Constructing Knowledge in Math and Science

How is knowledge relevant to math or science constructed? How is it possibly generated in these networked communities? Provide examples to illustrate your points.

Knowledge and concepts in science rarely manifest themselves in an obvious type of setting, and as such, students require opportunities to engage with physical, practical activities that allow for direct experience and manipulation with objects, both real and virtual. Teachers must provide experiential evidence while making the cultural tools and conventions of the science community available to students. The challenge is how to achieve this successfully within the round of normal classroom life.

According to Driver et al. (1994), scientific concepts are constructs that have been invented and imposed on phenomena in attempts to interpret and explain them, often as results of considerable intellectual struggles. Once scientific knowledge has been constructed and agreed on within the scientific community, it becomes part of the “taken for granted” way of seeing things within that community. These entities, concepts and practices are unlikely to be discovered by individuals through their own observations of the natural world (Driver et al., 1994). From this, scientific knowledge becomes public knowledge that is constructed and communicated through the culture and social institutions of science.

Through group interactions, students are exposed to the stimulus of differing perspectives on science and mathematical topics which then provides opportunities for individual reflection. In this learning environment, the teacher’s role is to provide the physical experiences and encourage student reflection while providing affordances for students to gain an exposure to the ideas and the practice of the scientific community in order to personalize and engage with scientific and mathematical ideas and practices at an individual level.

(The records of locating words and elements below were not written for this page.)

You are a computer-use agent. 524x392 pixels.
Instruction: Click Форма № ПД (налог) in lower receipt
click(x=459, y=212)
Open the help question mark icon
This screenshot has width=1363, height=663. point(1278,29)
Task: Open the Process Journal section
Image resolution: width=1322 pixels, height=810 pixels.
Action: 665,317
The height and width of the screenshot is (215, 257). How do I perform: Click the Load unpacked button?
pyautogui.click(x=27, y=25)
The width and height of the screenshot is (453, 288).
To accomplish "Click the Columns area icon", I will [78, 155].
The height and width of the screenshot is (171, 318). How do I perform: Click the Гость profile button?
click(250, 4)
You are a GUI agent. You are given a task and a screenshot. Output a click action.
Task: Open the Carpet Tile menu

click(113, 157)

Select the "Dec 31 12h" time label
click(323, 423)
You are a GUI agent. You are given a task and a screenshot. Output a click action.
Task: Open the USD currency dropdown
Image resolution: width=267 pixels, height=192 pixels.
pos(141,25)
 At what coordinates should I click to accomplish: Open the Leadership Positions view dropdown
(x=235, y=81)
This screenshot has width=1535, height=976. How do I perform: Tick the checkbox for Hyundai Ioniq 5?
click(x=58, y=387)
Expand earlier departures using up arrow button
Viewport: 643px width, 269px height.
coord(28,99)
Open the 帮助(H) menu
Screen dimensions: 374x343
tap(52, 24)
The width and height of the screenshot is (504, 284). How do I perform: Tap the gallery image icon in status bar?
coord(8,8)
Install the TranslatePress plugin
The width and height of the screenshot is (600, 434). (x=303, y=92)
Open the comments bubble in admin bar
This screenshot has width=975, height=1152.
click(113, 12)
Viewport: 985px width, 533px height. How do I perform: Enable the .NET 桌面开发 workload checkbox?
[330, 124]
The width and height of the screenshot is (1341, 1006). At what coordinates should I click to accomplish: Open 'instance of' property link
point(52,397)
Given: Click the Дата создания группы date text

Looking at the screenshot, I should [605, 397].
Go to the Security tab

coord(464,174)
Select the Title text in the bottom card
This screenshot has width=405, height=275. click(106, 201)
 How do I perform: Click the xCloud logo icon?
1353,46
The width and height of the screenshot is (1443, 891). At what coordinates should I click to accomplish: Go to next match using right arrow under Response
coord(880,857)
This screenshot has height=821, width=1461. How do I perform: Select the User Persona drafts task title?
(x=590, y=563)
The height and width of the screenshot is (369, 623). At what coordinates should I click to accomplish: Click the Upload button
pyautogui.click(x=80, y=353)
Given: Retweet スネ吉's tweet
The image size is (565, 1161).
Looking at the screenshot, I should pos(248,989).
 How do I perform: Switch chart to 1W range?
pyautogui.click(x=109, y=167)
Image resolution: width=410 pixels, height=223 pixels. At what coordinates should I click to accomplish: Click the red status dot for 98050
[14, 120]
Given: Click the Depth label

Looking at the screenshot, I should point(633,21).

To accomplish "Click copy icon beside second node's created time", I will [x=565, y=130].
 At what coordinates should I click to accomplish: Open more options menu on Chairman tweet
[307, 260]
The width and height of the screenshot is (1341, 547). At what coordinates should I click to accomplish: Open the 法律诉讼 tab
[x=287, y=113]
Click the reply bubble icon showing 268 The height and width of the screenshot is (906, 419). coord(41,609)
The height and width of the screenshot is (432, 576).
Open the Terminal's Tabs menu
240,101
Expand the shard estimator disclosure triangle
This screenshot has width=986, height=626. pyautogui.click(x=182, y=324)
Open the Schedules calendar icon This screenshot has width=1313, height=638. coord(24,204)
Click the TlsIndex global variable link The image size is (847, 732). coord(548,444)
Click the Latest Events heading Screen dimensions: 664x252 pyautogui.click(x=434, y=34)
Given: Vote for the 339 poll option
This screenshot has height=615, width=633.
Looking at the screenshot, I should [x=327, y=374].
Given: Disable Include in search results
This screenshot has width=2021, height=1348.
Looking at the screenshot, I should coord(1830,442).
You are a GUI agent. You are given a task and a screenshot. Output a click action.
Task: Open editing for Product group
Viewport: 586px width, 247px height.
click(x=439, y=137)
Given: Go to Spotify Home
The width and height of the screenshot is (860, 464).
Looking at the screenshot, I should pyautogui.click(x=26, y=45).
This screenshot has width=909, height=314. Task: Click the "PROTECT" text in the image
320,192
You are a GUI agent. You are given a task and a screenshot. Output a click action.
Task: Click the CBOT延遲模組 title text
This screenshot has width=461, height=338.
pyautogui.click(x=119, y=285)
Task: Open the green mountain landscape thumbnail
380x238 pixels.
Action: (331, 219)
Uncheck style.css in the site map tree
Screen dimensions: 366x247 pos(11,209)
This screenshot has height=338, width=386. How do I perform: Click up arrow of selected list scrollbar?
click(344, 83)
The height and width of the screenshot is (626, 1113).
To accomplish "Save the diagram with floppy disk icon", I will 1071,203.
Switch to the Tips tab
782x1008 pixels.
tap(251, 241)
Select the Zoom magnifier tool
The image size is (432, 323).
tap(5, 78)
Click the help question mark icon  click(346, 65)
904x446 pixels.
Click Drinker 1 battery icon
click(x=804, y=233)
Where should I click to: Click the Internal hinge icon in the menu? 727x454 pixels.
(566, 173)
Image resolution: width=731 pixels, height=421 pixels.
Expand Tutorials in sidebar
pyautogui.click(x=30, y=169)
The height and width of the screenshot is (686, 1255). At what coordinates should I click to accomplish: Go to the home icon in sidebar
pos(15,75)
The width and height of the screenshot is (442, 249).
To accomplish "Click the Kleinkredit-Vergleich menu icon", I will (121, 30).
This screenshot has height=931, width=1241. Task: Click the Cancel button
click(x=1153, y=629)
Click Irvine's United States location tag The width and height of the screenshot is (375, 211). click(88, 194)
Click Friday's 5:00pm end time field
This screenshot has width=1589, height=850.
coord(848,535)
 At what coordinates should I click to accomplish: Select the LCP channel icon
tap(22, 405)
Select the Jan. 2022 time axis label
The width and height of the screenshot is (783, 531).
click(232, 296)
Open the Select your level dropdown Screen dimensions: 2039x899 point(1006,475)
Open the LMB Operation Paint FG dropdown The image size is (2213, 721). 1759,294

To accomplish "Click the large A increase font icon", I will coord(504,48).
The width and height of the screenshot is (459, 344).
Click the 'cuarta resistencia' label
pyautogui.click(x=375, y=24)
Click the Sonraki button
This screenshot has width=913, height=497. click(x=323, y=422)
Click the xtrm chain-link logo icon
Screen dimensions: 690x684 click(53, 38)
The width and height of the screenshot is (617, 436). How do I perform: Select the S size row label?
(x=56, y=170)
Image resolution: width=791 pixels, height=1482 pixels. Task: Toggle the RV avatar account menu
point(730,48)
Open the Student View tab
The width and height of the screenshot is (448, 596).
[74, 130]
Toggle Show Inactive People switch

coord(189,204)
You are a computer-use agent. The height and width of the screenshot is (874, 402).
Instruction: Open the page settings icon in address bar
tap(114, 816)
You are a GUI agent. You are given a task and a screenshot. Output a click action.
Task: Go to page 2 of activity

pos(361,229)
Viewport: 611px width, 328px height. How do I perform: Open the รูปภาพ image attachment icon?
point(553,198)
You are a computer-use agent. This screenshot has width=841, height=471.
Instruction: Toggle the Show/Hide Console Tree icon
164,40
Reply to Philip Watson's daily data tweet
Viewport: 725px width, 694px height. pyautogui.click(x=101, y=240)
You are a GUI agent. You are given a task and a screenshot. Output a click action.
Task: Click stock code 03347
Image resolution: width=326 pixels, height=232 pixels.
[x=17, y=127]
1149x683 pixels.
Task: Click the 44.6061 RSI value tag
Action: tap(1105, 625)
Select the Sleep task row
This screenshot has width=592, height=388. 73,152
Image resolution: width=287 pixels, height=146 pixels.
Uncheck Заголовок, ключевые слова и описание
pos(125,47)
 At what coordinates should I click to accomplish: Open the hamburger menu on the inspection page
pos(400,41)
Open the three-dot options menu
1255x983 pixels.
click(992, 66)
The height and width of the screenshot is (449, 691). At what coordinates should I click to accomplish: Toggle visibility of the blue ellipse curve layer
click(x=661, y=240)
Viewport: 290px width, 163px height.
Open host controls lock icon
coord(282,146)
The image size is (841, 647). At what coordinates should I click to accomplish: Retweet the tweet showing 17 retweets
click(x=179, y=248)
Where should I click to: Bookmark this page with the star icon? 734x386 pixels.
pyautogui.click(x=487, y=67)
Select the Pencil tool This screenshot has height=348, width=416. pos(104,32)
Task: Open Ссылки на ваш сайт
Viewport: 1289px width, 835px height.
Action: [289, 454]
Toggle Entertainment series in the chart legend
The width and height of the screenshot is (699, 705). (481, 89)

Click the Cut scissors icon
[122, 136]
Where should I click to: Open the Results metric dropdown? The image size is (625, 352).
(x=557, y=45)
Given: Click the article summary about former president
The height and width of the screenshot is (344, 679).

Referencing student opportunities at the Exploratorium, Hsi (2008) states that technology can be used to provide extended learning opportunities to link a museum learning experience to further learning activity taking place in other settings, and through this, some exhibits make use of feedback systems and video conferencing to enable visitors to discuss in real time with another visitor in a remotely located museum. Hsi (2008) notes the use of technology tools to track and record allow for creative connection between the real world and virtual environments. Within these contexts, technology can be leveraged to encourage inventiveness, creativity and ownership using tools as a medium for constructive activity and learning (Hsi, 2008). Individual learners can access and be apprenticed in authentic science practices through participating in truly global investigations. One example is the Great Backyard Bird Count, sponsored through the Cornell Lab of Ornithology, which permits distributed communities to contribute data and information to be discussed and compiled online.

Regarding off-site learning opportunities, it is important to recognize and acknowledge the perception that virtual reality and virtual field trips are important; however, these activities should not be utilized as a replacement for real field work and traditional field courses (Spicer & Stratford, 2001). Within environments where it is neither possible nor safe to take students, virtual field trips offer an opportunity to engage in activities at locations that would simply not be possible otherwise. As a component of student learning experiences, virtual field trips hold significant potential and value, bearing in mind that these experiences should not be implemented with the intention of discrediting the value of real field activities and opportunities.

 

References

Driver, R., Asoko, H., Leach, J., Scott, P., & Mortimer, E. (1994). Constructing scientific knowledge in the classroom. Educational researcher, 23(7), 5-12.

Hsi, S. (2008). Information technologies for informal learning in museums and out-of-school settings. International handbook of information technology in primary and secondary education, 20(9), 891-899.

Spicer, J. & Stratford J. (2001). Student perceptions of a virtual reality field trip to replace a real field trip. Journal of Computer Assisted Learning, 17, 345-354.